Cluster randomized studies

In cluster randomized trials the unit of randomization might be a hospital or network of hospitals that might ask physicians to treat all patients with disease X alike and collect data from patients. The benchmark ethical recommendations about who needs to consent are in “The Ottawa statement on the ethical design and conduct of cluster randomized trials” [148] and in the 2016 Council for International Organizations of Medical Sciences (CIOMS) ethical guidelines [149]. Additional guidance has come from the FDA [150] and from “a guide for the perplexed” [151].

Stepped-wedge cluster randomized studies

Stepped-wedge cluster randomized trial designs pose additional challenges [143]. In contrast to parallel cluster randomized trials in which clusters are randomized at the outset to either intervention or control arms, stepped-wedge cluster randomized trials offer the intervention sequentially to each cluster so that each cluster begins the trial as its own control, and then receives the intervention [59, 152, 153]. This approach is thought to avoid ethical concerns about the denial of a desired intervention to participants in control groups [154,155,156].

The Consolidated Standards of Reporting Trials has an extension for stepped-wedge cluster randomized trial that includes whether or not consent was obtained, the purpose of consent, when consent was sought (i.e., before or after randomization), and the forms of consent (differences between intervention and control clusters) [157]. A review of the stepped-wedge cluster randomized trials in the National Institutes of Health's Health Care Systems Research Collaboratory found that decisions to use the stepped-wedge cluster design were more often justified by practical and epistemic reasons than by ethical ones [143].

Limitations of this report

The main limitation of this report is that it is not a comprehensive overview of the literature.
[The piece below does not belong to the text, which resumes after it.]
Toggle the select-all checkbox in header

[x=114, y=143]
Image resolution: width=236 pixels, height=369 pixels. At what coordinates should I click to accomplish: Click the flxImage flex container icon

We specifically chose studies to show the breadth of the perspectives they offer about the designs most suitable for using EHR data, and to emphasize the data limitations, potential biases and other challenges that might hamper drawing causal inferences based on EHR contents.

The future

We see many phenomena contributing to large increases in the use of EHR data for clinical trials. First, the acceptance of real world evidence by authorities charged with assessing the benefits and harms of new therapies [158, 159], is highly likely to provide a strong impetus for EHR-sourced trials in preference to randomized clinical trials [160, 161]. Consequently, we can expect continued increase in the number of reports of EHR-sourced trials as well as efforts to have EHR data become “regulatory-grade) [69, 162].

Second, efforts to encourage an expanded set of common data elements for EHRs appear promising [105, 163, 164]. These efforts have the potential to lead to improvements have the potential to increase the validity of future EHR-sourced trials [165, 166].

Third, advances in artificial intelligence and machine learning bode well for significant improvement in the quality and quantity of information contained in the EHR [91, 115, 167, 168]. Although some will undoubtedly apply to natural language processing, we have little knowledge of the extraordinary achievements we can expect [169].

In light of these phenomena, EHR-sourced trials have a very bright future. Nevertheless, we are less optimistic that EHR data will be useful any time soon for providing valid information for drawing causal inferences about the relationships between EHR variables.

Conclusions

EHR-sourced trials have conceptual and logistic properties that make them especially attractive for future studies of what does and what does not work among those with the characteristics of the participants.